--- START ---

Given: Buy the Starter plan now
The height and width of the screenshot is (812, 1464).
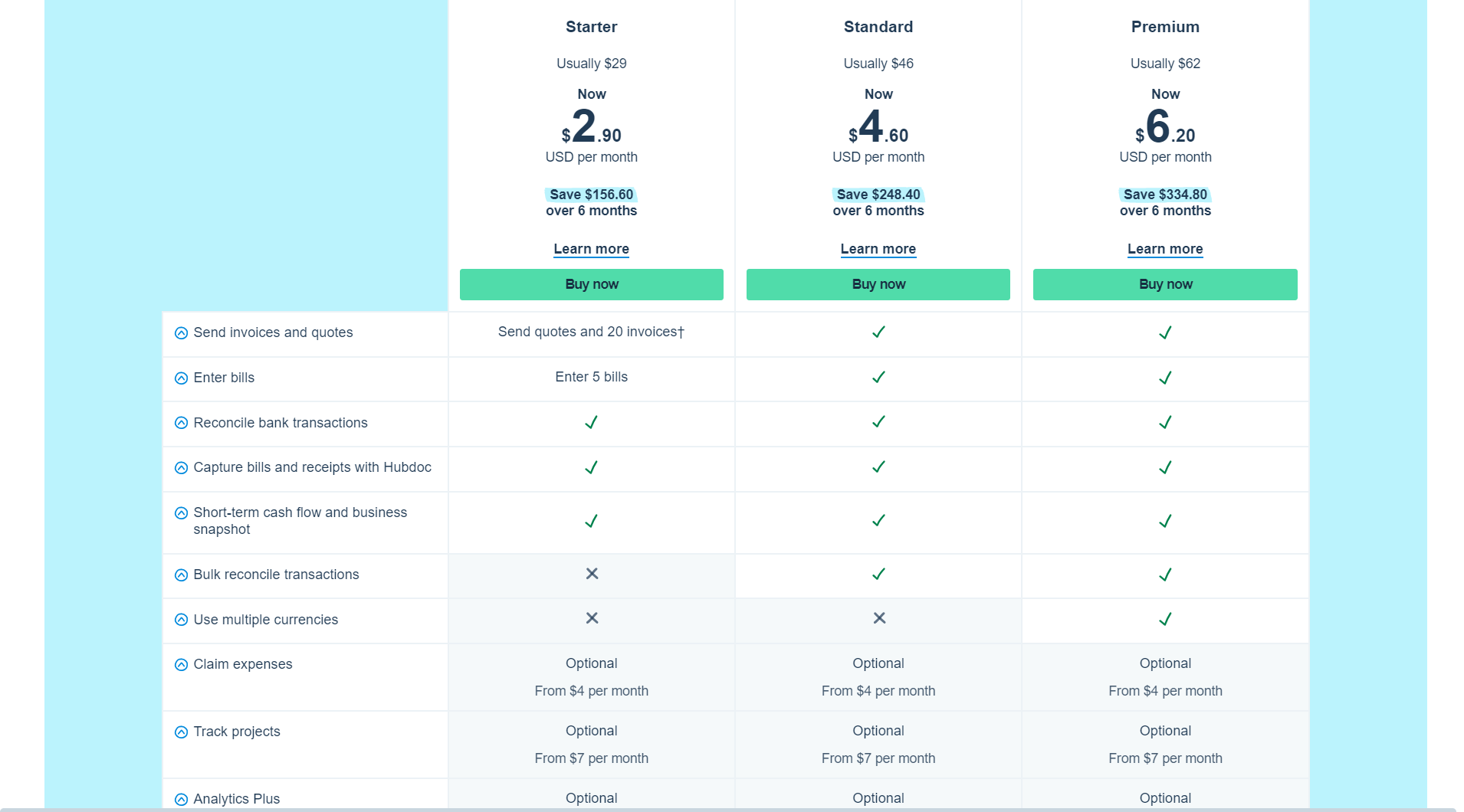Looking at the screenshot, I should [x=591, y=284].
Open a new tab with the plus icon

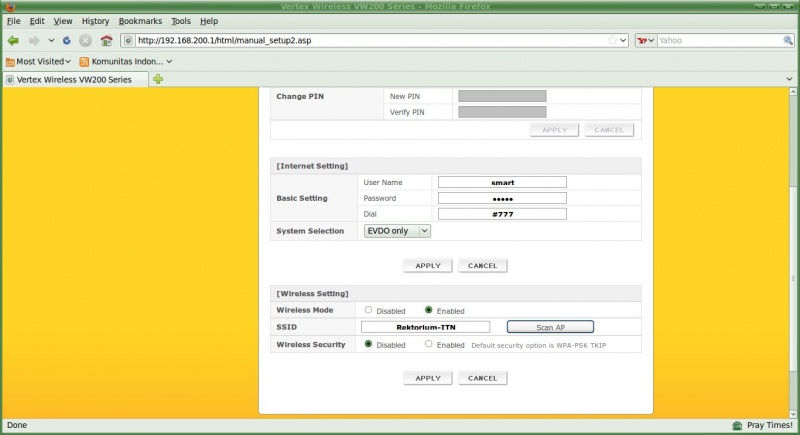[158, 79]
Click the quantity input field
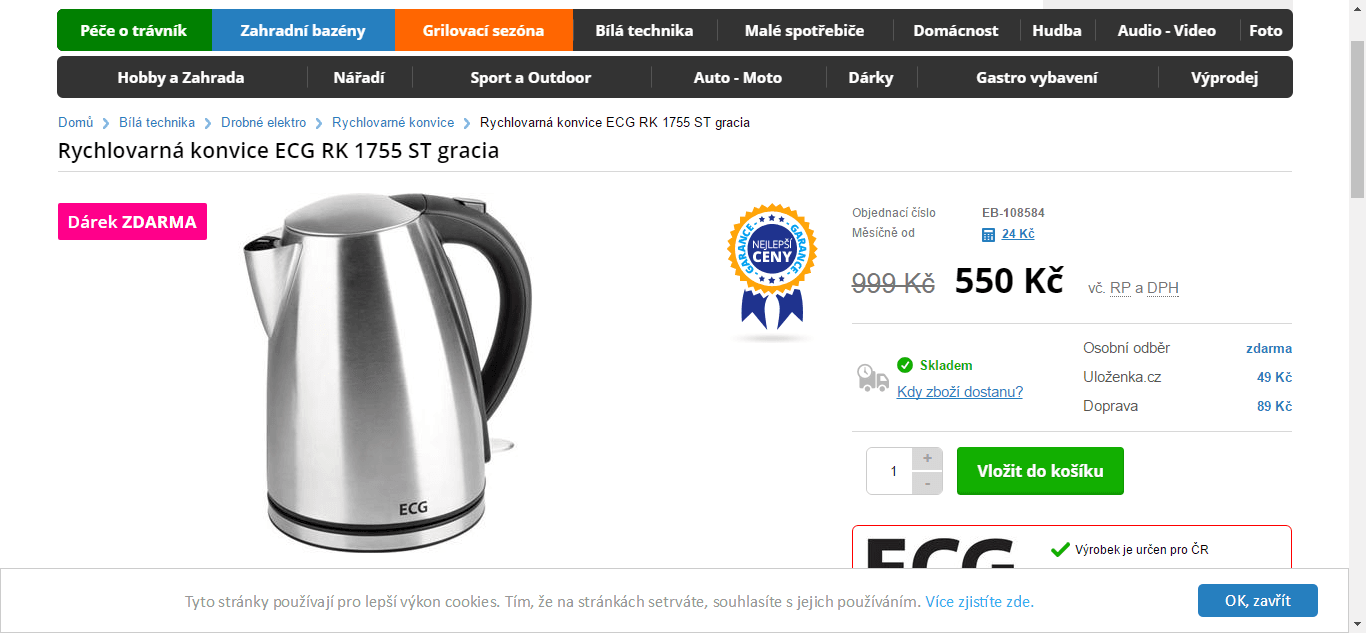This screenshot has width=1366, height=633. pos(890,471)
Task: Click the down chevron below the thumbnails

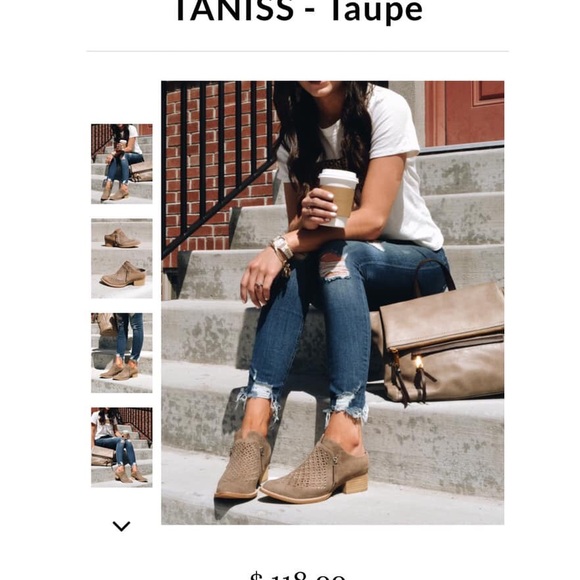Action: point(121,526)
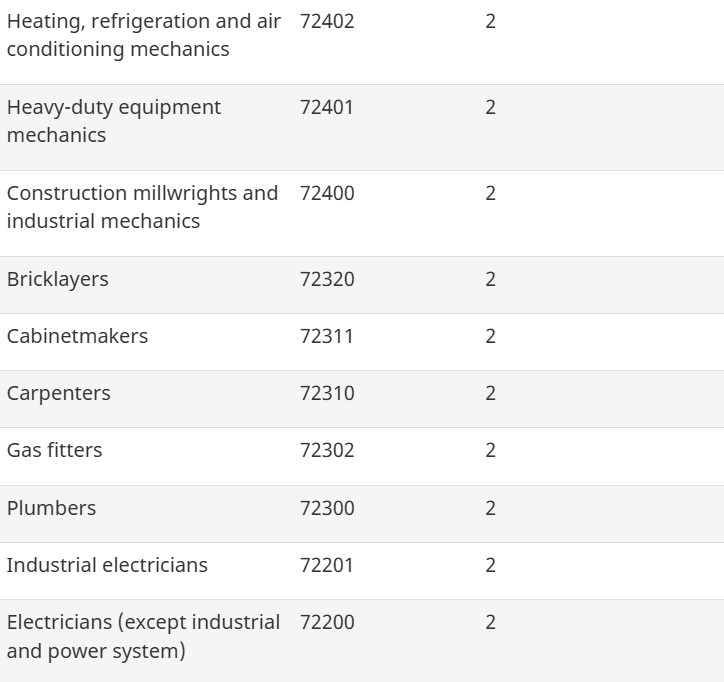Screen dimensions: 724x682
Task: Select code 72200 in the last row
Action: point(327,622)
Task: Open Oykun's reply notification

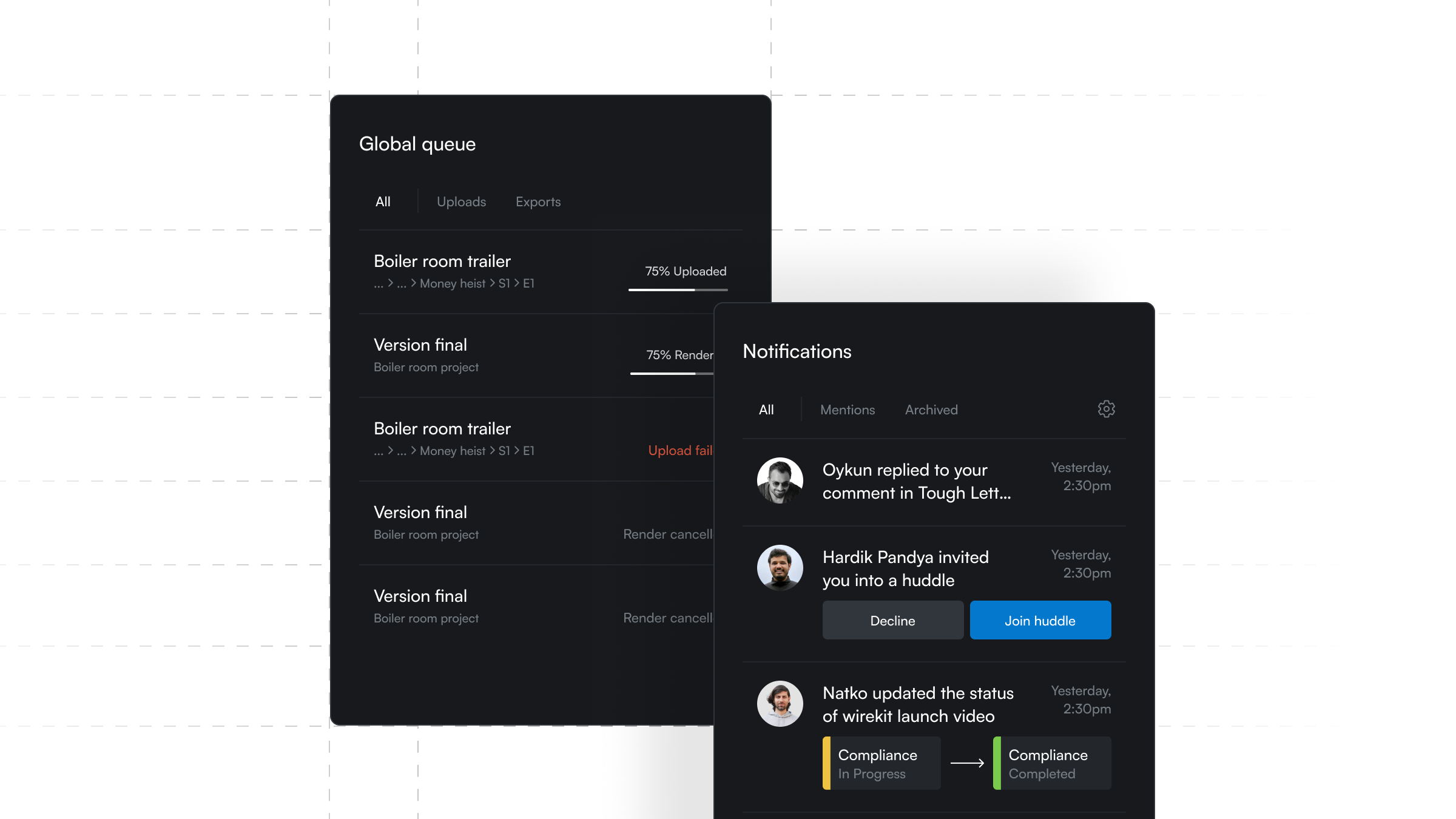Action: pos(934,482)
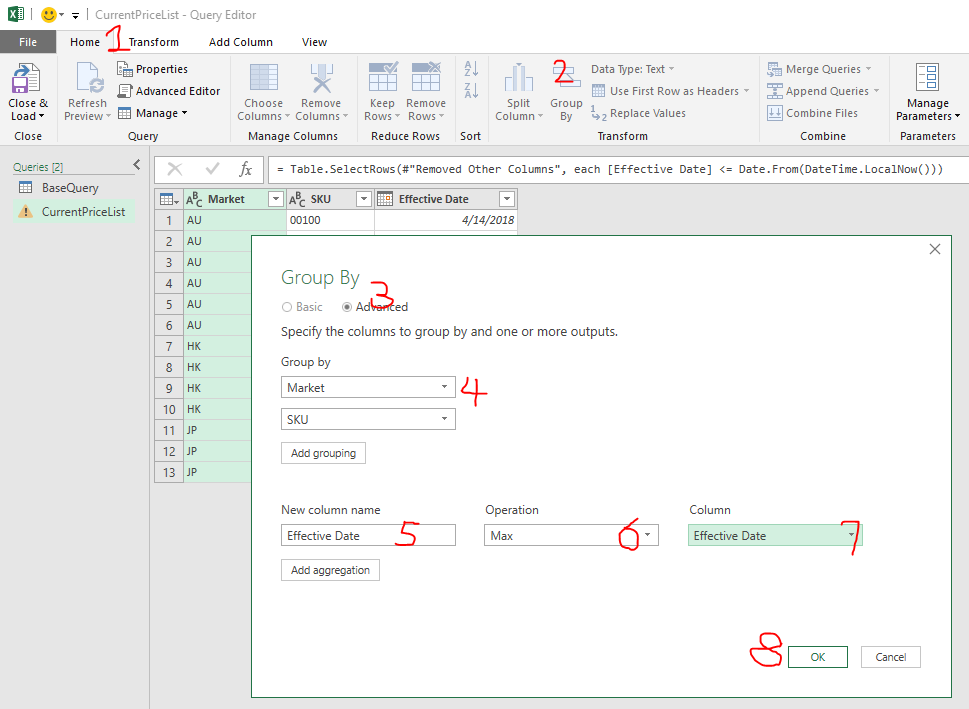Image resolution: width=969 pixels, height=709 pixels.
Task: Click the Close & Load icon
Action: [24, 80]
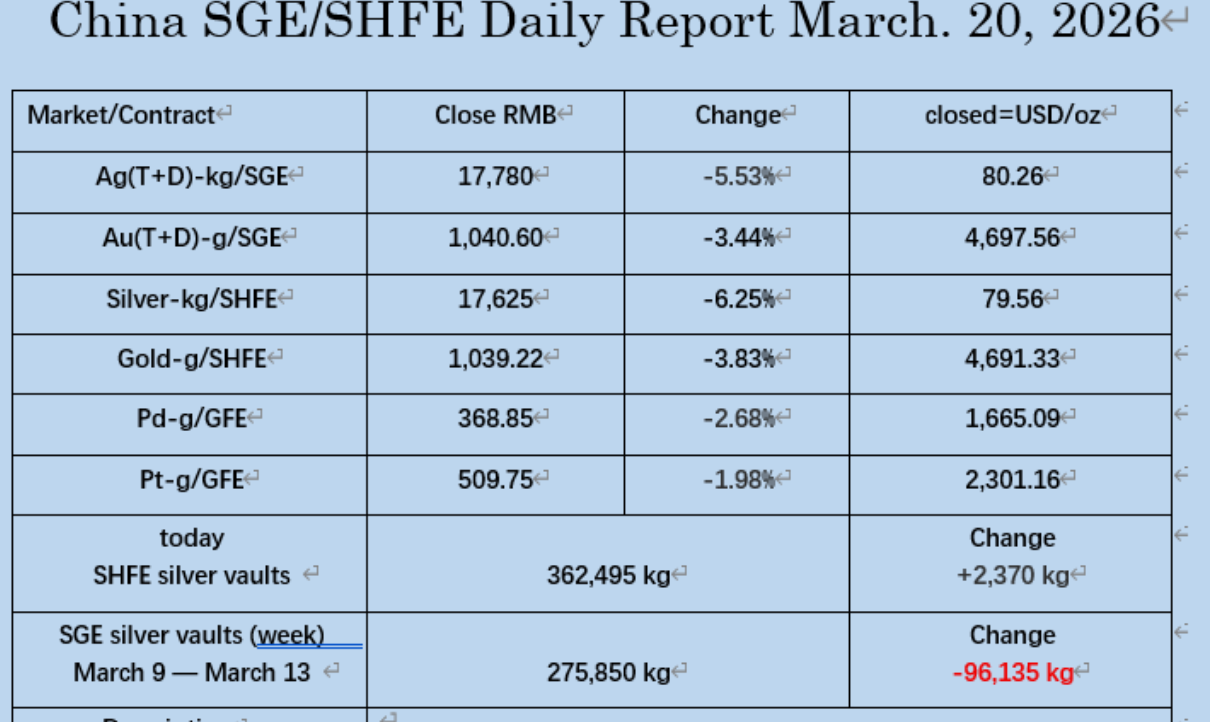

--- END ---

The expected output is an exact copy of the lines from the one with "Open a new tab with the plus icon" to the final line of the entries above, pictures excepted; please include both ends.

Response for this exercise:
Open a new tab with the plus icon

[158, 79]
Click the quantity input field
This screenshot has width=1366, height=633. pos(890,471)
Task: Click the down chevron below the thumbnails

Action: point(121,526)
Screen dimensions: 724x682
Task: Select code 72200 in the last row
Action: point(327,622)
Task: Open Oykun's reply notification

Action: pos(934,482)
Image resolution: width=969 pixels, height=709 pixels.
Task: Click the Close & Load icon
Action: [24, 80]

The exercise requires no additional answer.